[Passage]
§
Third, the evidence that GCs have no prophylactic effect in post-ERCP pancreatitis does not disclaim that GCs have no therapeutic effect in AP. The occurrence of post-ERCP pancreatitis is closely associated with repeated intubation, intubation into the pancreatic duct, and longer ERCP procedures [41]. All of these factors are physically related to pancreatic duct insult or hypertension during the process of ERCP. Placement of pancreatic ductal stents after ERCP has also been shown to be effective in reducing the incidence of post-ERCP pancreatitis [42]. ERCP is also the standard treatment for pancreatitis due to biliary tract disease. Prophylactic GCs may not alleviate pancreatic duct insult or hypertension. Moreover, post-ERCP pancreatitis is usually mild or moderately severe and presents as a self-limiting process. The therapeutic effect of GCs in post-ERCP pancreatitis remains little studied until now.

Fourth, intravenous fluid resuscitation is considered the cornerstone of management in AP [43]. It is generally recommended in all patients with AP, despite the optimal rate, type, and goal of fluid resuscitation being controversial [44]. In a variety of inflammatory diseases, inflammatory cascades are thought to induce endothelial activation and capillary leakage, leading to circulatory collapse and shock [45]. GCs could preserve endothelial integrity through upregulation of junctional proteins such as occludin, claudin-5, and VE-cadherin and downregulation of matrix metalloproteinase-9 and alleviate hemodynamic disturbances [46, 47]. For example, low-dose GCs are considered to be associated with a faster reversal of shock and a short duration of mechanical ventilation in septic shock [48]. In patients undergoing cardiac surgery, GCs also reduce proinflammatory cytokine release, slow leukocyte migration, and decrease capillary leakage associated with cardiopulmonary bypass [49]. Moreover, in vivo, GCs have been shown to protect the renal microvascular endothelium and intestinal capillary endothelium during SAP [27]. These studies hint that GCs may fulfil a similar effect in the fluid resuscitation of AP.

However, GC-induced pancreatitis has only been reported in individual cases [32, 50]. There is a lack of large-scale, high-quality evidence studies, and the mechanism of GC-induced pancreatitis remains unclear. GC-induced pancreatitis is currently thought to be correlated with high doses and long-term use and may be idiopathic [51].
§
[Tasks]
**1.** In the pancreatitis passage, what is considered the cornerstone of management in AP?
**2.** Continue the pancreatitis passage, starting right after its final sentence.
The records have nothing to do with the pancreatitis passage.

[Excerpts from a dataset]
§
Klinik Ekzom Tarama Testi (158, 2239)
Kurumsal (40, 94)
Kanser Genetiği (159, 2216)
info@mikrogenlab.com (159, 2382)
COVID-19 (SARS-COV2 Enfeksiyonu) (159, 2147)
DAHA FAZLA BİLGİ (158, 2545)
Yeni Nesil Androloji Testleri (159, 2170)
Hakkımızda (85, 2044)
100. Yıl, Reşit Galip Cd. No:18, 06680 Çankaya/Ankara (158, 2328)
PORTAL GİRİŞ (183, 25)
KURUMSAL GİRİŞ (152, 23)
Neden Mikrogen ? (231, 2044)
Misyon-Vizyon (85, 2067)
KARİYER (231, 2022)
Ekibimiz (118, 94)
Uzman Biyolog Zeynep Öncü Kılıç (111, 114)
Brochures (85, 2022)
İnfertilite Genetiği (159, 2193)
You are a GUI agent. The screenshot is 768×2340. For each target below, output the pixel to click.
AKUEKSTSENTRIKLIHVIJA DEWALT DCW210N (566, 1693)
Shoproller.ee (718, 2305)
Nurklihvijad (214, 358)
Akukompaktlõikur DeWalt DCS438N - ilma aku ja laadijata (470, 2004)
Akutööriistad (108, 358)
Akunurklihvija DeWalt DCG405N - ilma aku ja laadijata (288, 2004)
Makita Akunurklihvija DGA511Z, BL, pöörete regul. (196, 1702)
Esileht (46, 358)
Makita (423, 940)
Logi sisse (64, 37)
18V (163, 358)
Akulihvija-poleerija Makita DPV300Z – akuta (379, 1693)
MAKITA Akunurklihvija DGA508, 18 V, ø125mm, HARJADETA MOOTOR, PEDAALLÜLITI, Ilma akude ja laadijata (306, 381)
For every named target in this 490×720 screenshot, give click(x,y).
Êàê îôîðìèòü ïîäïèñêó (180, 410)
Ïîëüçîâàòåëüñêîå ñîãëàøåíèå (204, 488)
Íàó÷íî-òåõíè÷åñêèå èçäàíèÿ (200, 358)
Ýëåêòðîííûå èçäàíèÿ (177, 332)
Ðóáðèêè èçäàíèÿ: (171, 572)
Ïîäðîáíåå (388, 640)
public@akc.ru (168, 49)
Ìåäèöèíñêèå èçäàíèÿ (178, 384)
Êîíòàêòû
§
[Responses]
**1.** Intravenous fluid resuscitation.

**2.**
The adverse effects of GCs are still noteworthy. Secondary infections, osteoporosis, wound healing difficulty, and gastrointestinal bleeding are the most concerning adverse effects of GCs therapy. GCs-induced immunosuppression is the predominant cause of secondary infections [52]. The utilization of a high dose of GCs could induce osteoporosis and eventually induce femoral head necrosis [53]. There is evidence supporting that using higher-dose GCs was an independent risk factor for bleeding [54]. Thus, patients with AP at low risk of infection were included in this study. Studies have confirmed that the risk of infection is low in the early stages of hypertriglyceridemic AP and that prophylactic antibiotic use is avoidable [55].

In this study, our results showed that the administration of GCs during the treatment of AP facilitated fluid resuscitation and reduced mortality, the prevalence of multi-organ failure, and hospital costs. At the same time, the administration of GCs during the early stage of AP did not increase the risk of infection or gastrointestinal bleeding. These data provide preliminary evidence that early GCs use is effective and relatively safe in the treatment of AP.

However, this study is retrospective, and there were some missing case details. Even though we used PSM analysis, inconsistencies in the baseline and bias could still be possible. In addition, in this study, the criterion was whether GCs should be used in the treatment of AP. We did not distinguish well between the types or amounts of GCs use or the duration of GCs use, which might also influence the therapeutic outcomes.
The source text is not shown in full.